Screenshot grounding data:
[Start of section]

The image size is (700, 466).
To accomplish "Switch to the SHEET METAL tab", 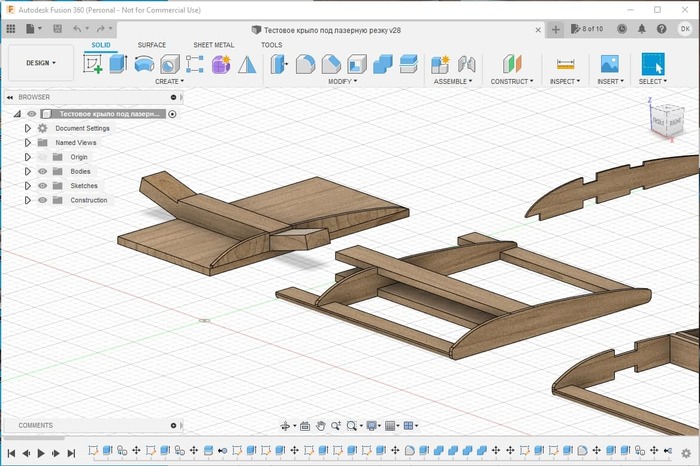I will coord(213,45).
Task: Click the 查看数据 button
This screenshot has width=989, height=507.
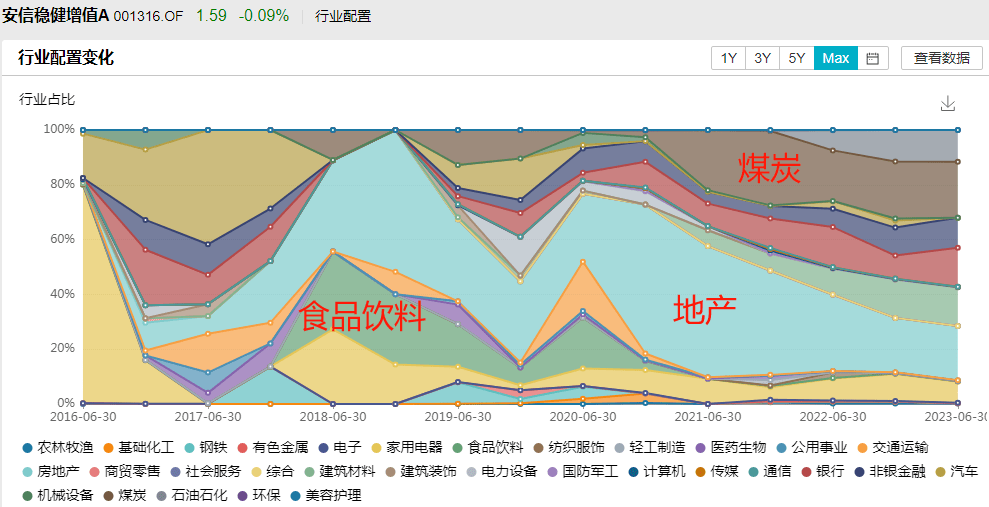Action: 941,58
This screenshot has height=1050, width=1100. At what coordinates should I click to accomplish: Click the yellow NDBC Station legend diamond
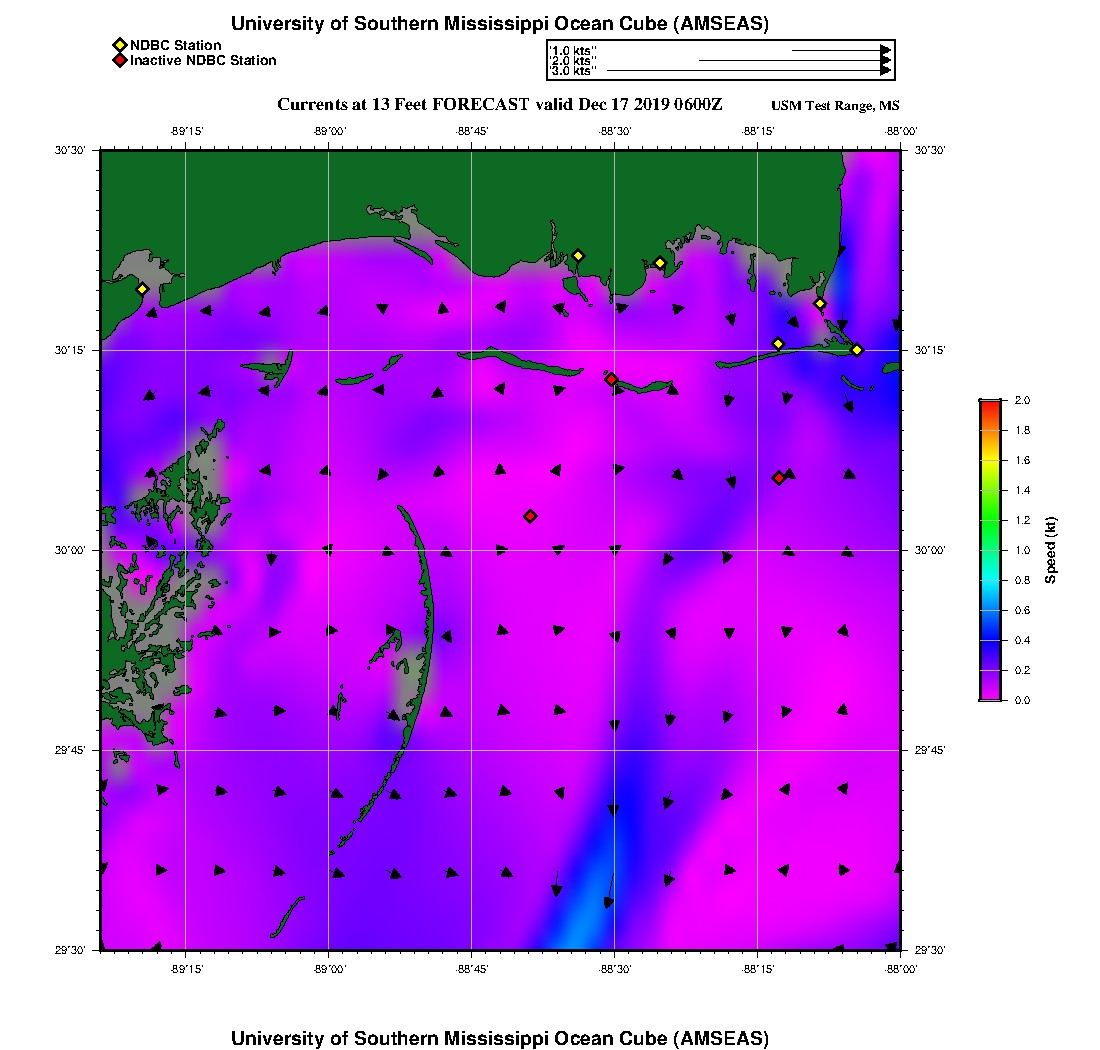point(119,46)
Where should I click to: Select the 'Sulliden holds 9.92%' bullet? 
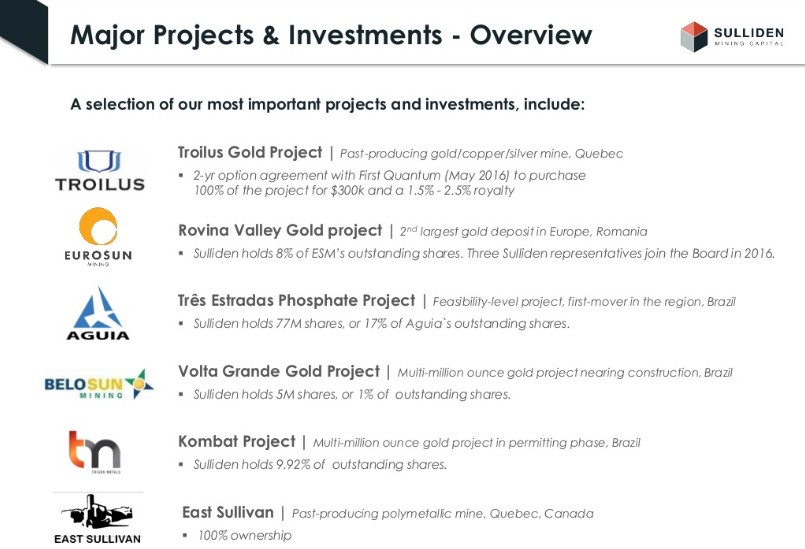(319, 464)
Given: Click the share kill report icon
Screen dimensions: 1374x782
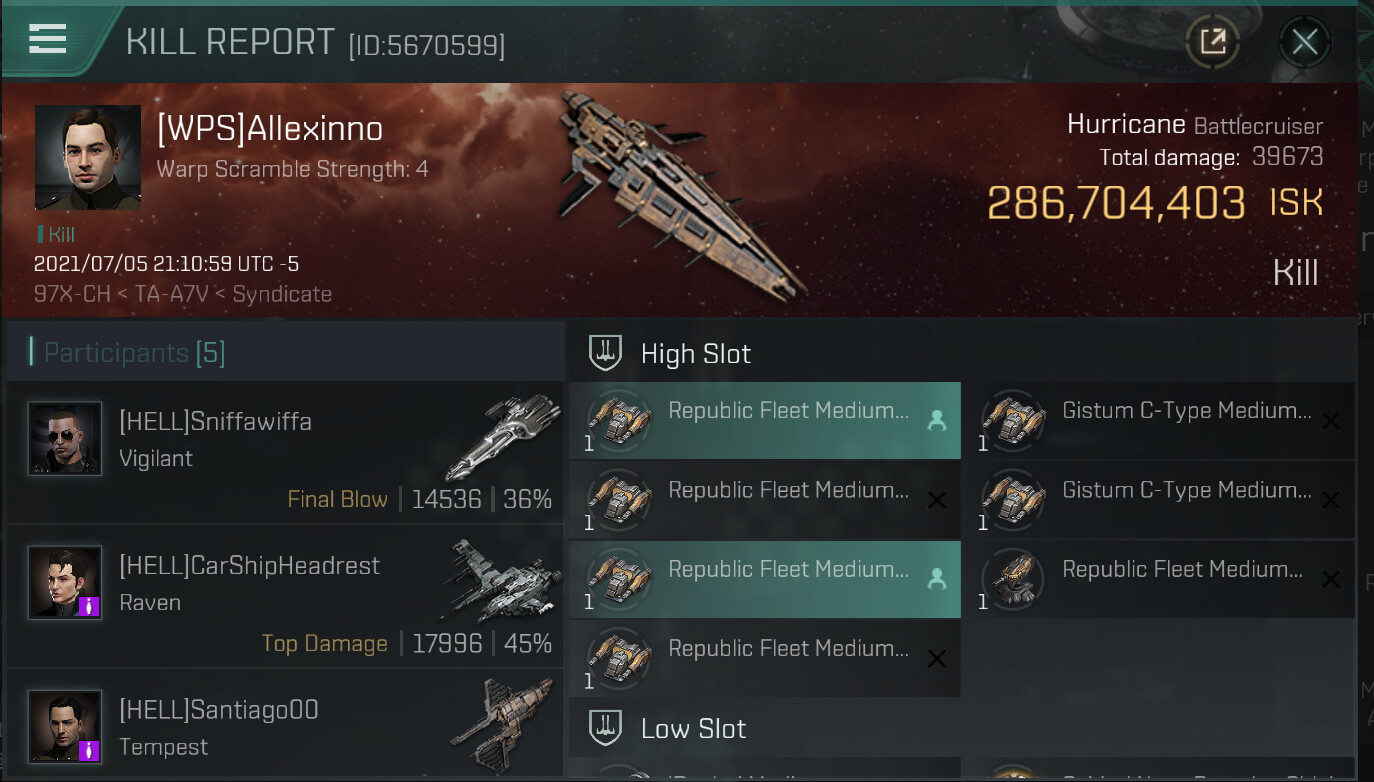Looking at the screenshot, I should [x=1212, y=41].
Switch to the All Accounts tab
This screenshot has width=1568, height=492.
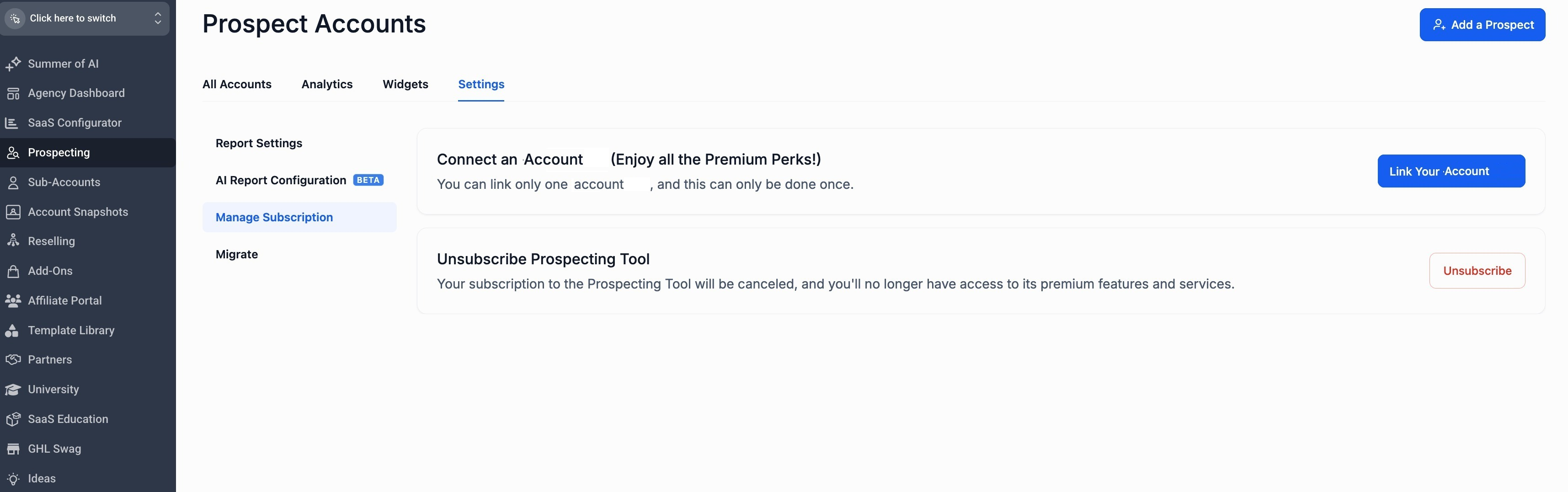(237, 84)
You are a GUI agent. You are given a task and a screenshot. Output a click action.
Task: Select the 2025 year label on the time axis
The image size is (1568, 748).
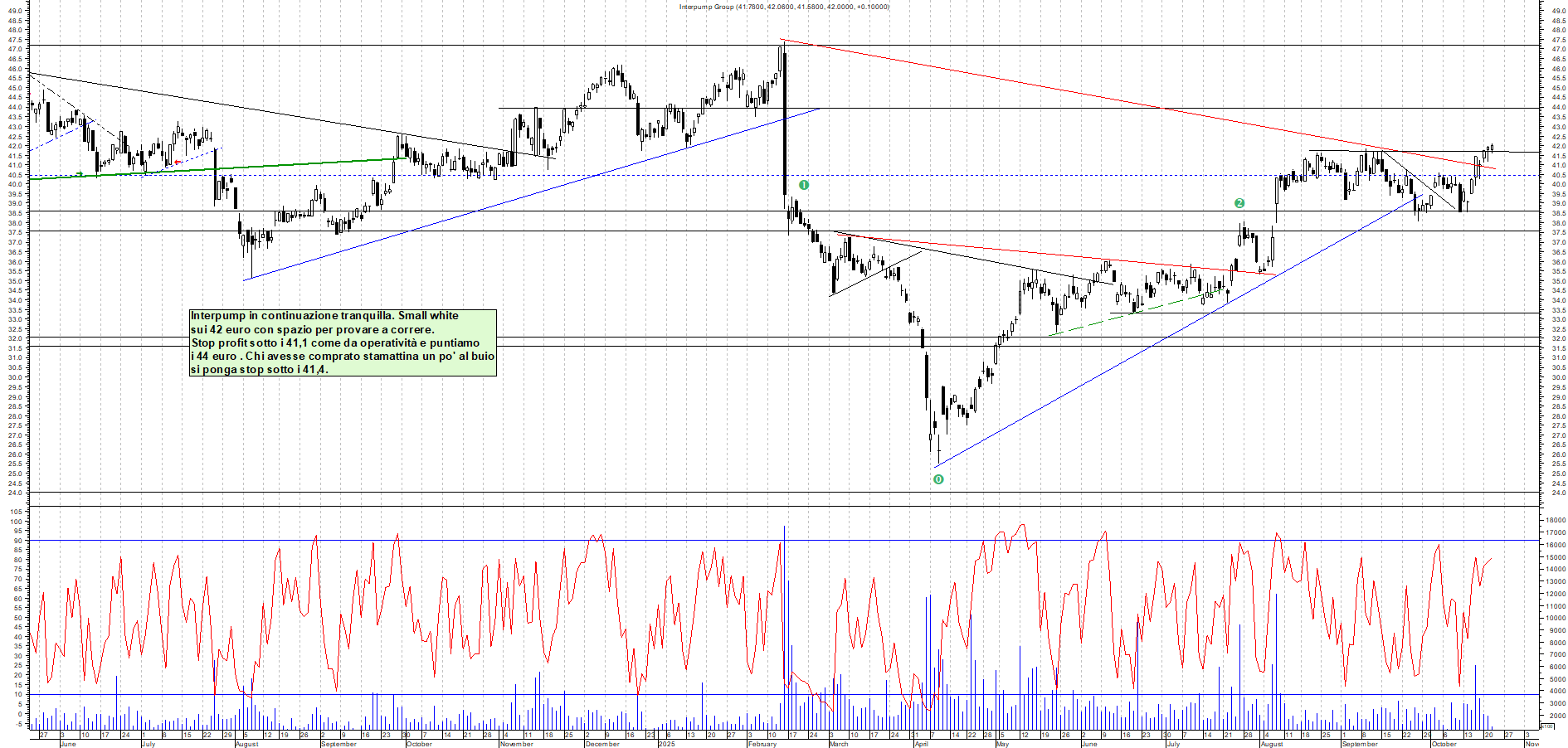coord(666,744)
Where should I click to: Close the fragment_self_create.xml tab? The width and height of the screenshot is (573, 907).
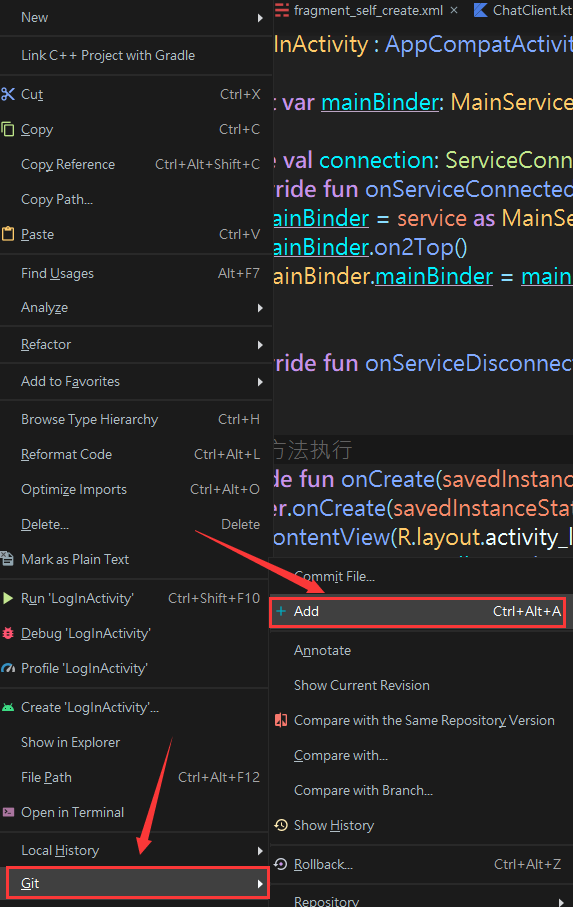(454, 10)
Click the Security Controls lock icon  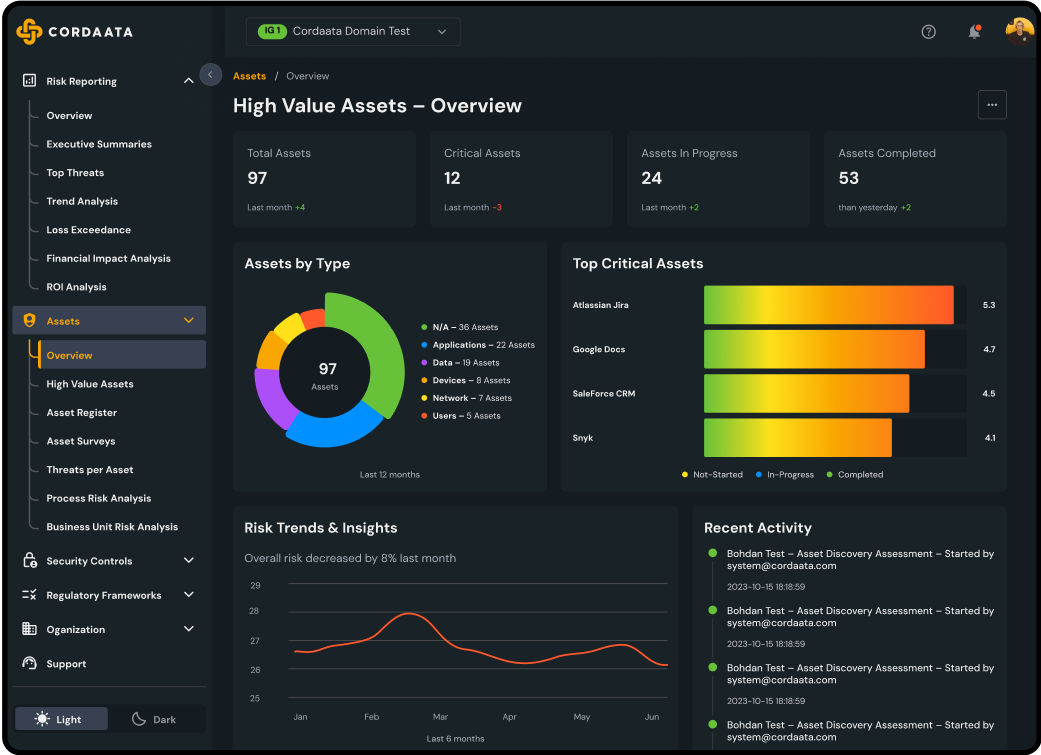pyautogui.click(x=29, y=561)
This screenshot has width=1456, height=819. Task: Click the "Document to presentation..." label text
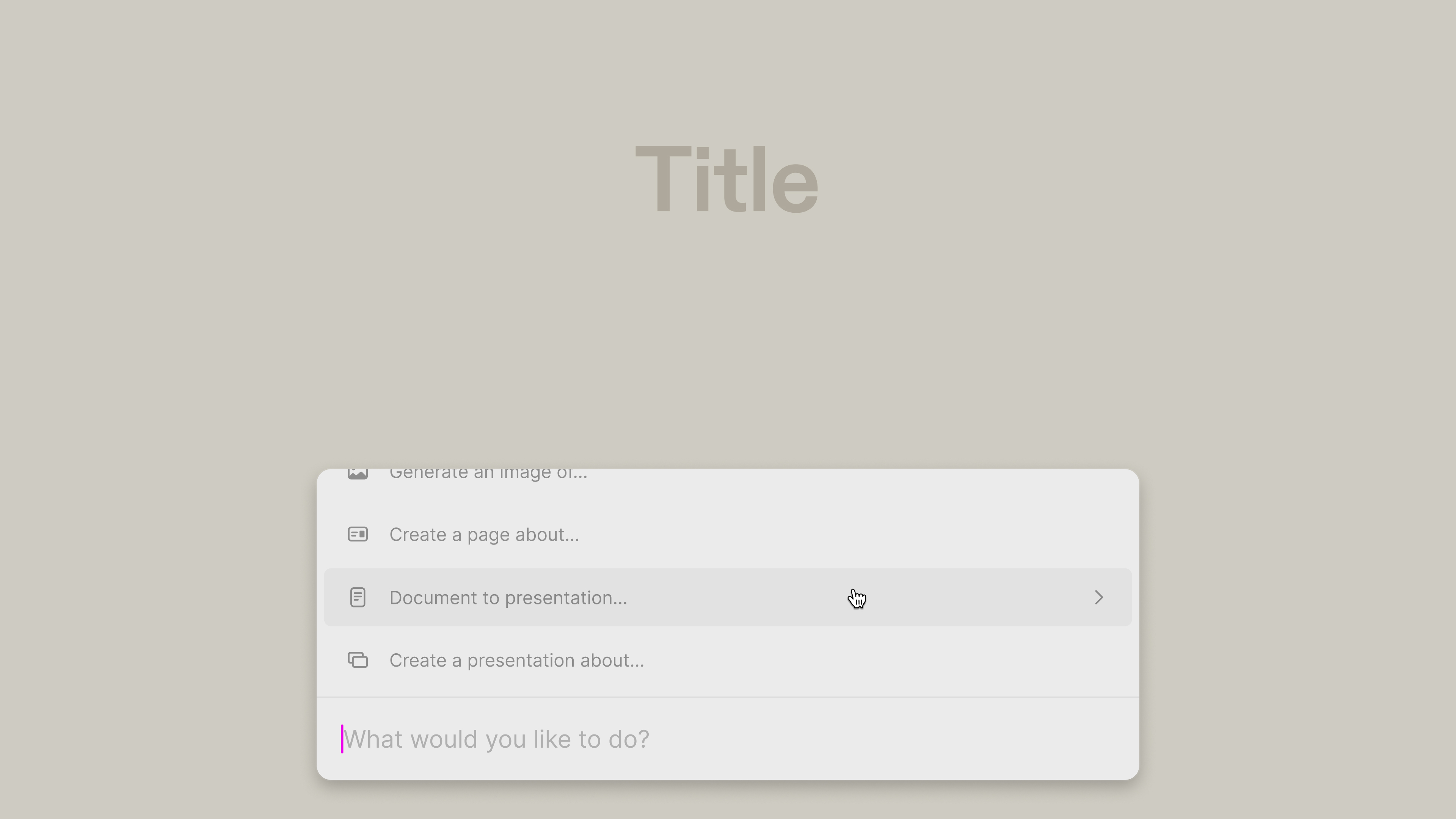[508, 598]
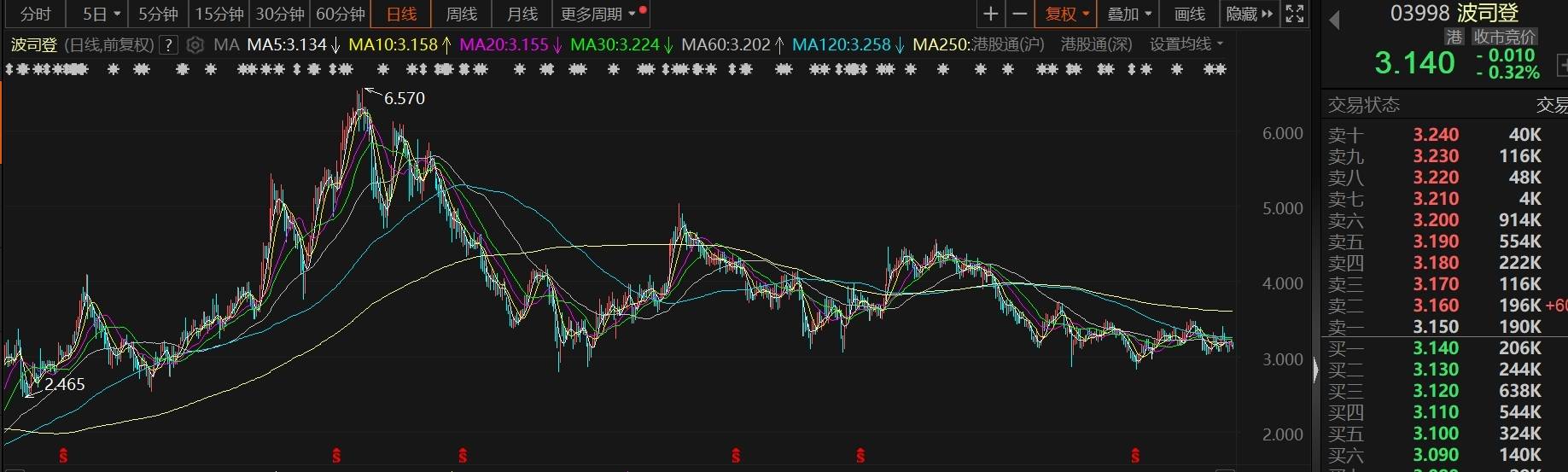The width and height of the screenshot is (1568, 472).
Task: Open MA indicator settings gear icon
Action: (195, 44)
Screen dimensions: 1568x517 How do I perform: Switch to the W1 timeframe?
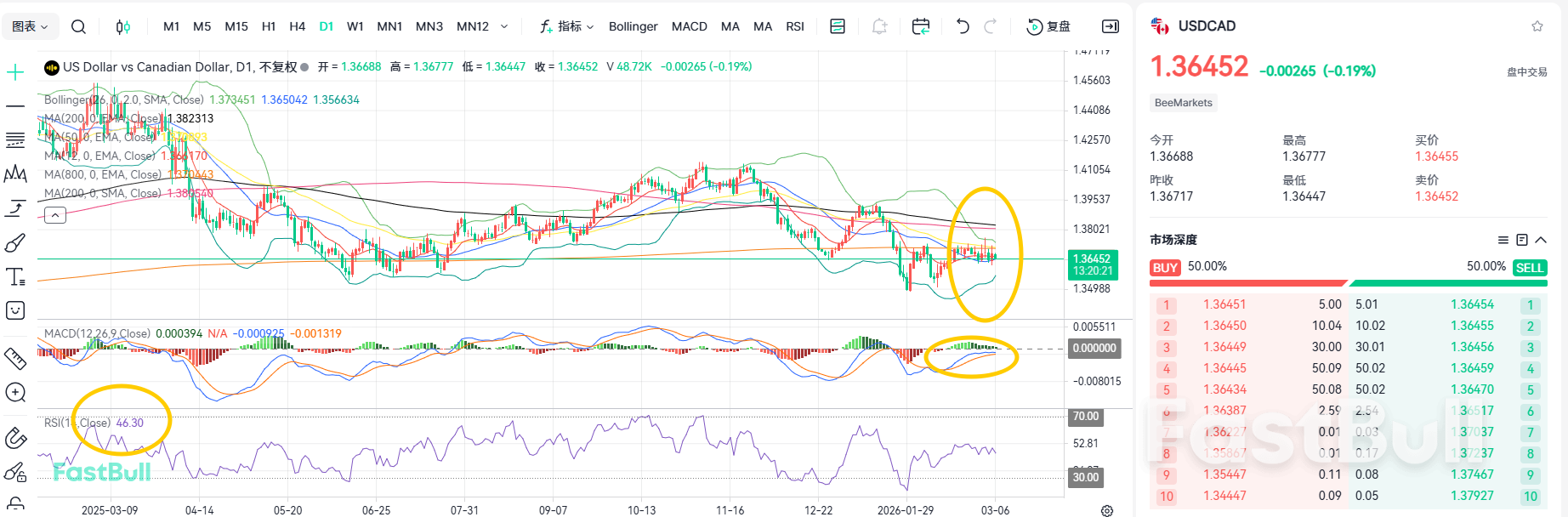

[End of section]

From the records above, transcribe exactly the lines starting at the one containing "Screen dimensions: 1374x782" and ending at the one containing "Task: Select the". Skip the pictures.

#### Response box:
Screen dimensions: 1374x782
Looking at the screenshot, I should [x=1212, y=41].
Switch to the All Accounts tab
This screenshot has width=1568, height=492.
(237, 84)
You are a GUI agent. You are given a task and a screenshot. Output a click action.
Task: Select the 2025 year label on the time axis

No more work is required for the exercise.